Adlai Ewing Stevenson II was born in Los Angeles, California, in a neighborhood that is now designated as the North University Park Historic District. His home and birthplace at 2639 Monmouth Avenue has been designated as a Los Angeles Historic-Cultural Monument. He was a member of a prominent Illinois political family. His grandfather and namesake Adlai Stevenson was Vice President of the United States under President Grover Cleveland from 1893 to 1897. His father, Lewis Stevenson, never held an elected office, but was appointed Illinois Secretary of State (1914–1917) and was considered a strong contender for the Democratic vice-presidential nomination in 1928. A maternal great-grandfather, Jesse W. Fell, had been a close friend and campaign manager for Abraham Lincoln in his 1858 US Senate race; Stevenson often referred to Fell as his favorite ancestor. Stevenson's eldest son, Adlai E. Stevenson III, became a U.S. Senator from Illinois (1970–1981). His mother was Helen Davis Stevenson, and he had an older sister, Elizabeth Stevenson Ives, an author who was called "Buffie". Actor McLean Stevenson was a second cousin once removed. He was the nephew by marriage of novelist Mary Borden, and she assisted in the writing of some of his political speeches.

Stevenson was raised in the city of Bloomington, Illinois, and his family was a member of Bloomington's upper class and lived in one of the city's well-to-do neighborhoods. On December 30, 1912, at the age of twelve, Stevenson accidentally killed Ruth Merwin, a 16-year-old friend, while demonstrating drill technique with a rifle, inadvertently left loaded, during a party at the Stevenson home. Stevenson was devastated by the accident and rarely mentioned or discussed it as an adult, even with his wife and children. However, in 1955 Stevenson heard about a woman whose son had experienced a similar tragedy. He wrote to her that she should tell her son that "he must now live for two", which Stevenson's friends took to be a reference to the shooting incident.
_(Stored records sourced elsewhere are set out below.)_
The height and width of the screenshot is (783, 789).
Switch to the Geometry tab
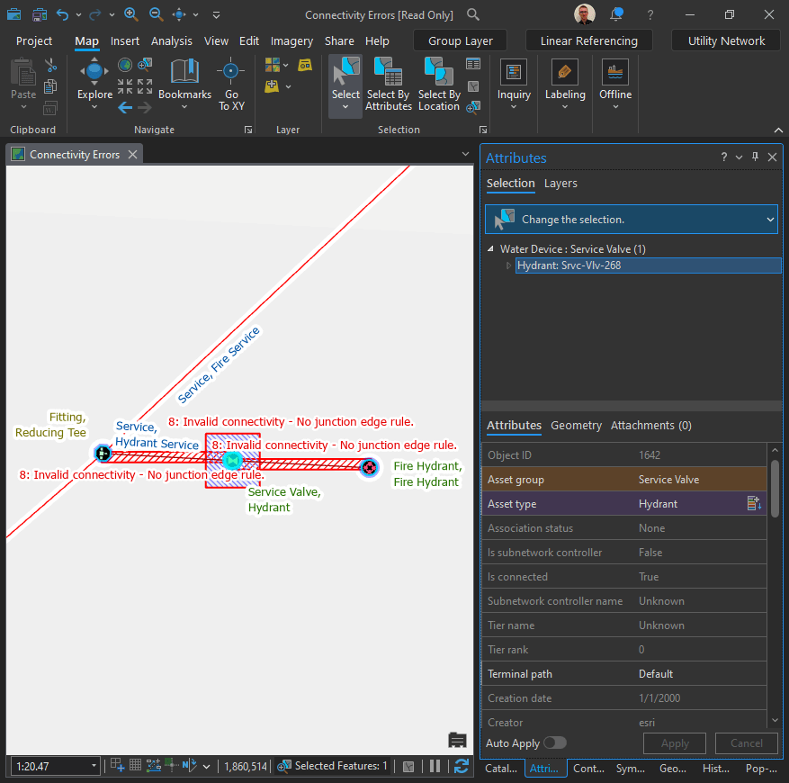point(576,426)
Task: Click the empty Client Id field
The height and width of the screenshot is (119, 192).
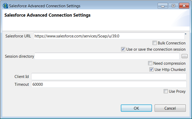Action: click(109, 76)
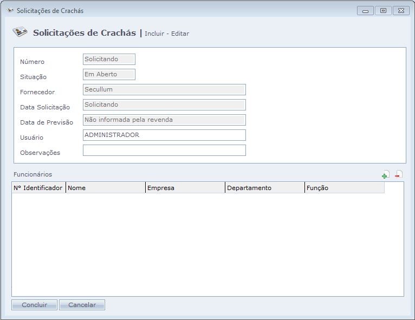
Task: Maximize the Solicitações de Crachás window
Action: point(383,10)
Stevenson left Bloomington High School after his junior year and attended University High School in Normal, Illinois, Bloomington's "twin city", just to the north. He then went to boarding school in Connecticut at The Choate School (now Choate Rosemary Hall), where he played on the tennis team, acted in plays, and was elected editor-in-chief of The Choate News, the school newspaper. Upon his graduation from Choate in 1918, he enlisted in the United States Naval Reserve for World War I. He served as a seaman apprentice while undergoing training but the Armistice of November 11, 1918 ended the war while he was still in training, and he was discharged as a seaman second class in January 1919.

He attended Princeton University, becoming managing editor of The Daily Princetonian, a member of the American Whig-Cliosophic Society, a member of the Quadrangle Club, and received a B.A. degree in 1922 in literature and history. Under prodding from his father, he then went to Harvard Law School, but found law to be "uninteresting", and withdrew after failing several classes. He returned to Bloomington where he wrote for the family newspaper, The Daily Pantagraph, which was founded by his maternal great-grandfather Jesse Fell. The Pantagraph, which had one of the largest circulations of any newspaper in Illinois outside the Chicago area, was a main source of the Stevenson family's wealth. Following his mother's death in 1935, Adlai inherited one-quarter of the Pantagraph's stock, providing him with a large, dependable source of income for the rest of his life.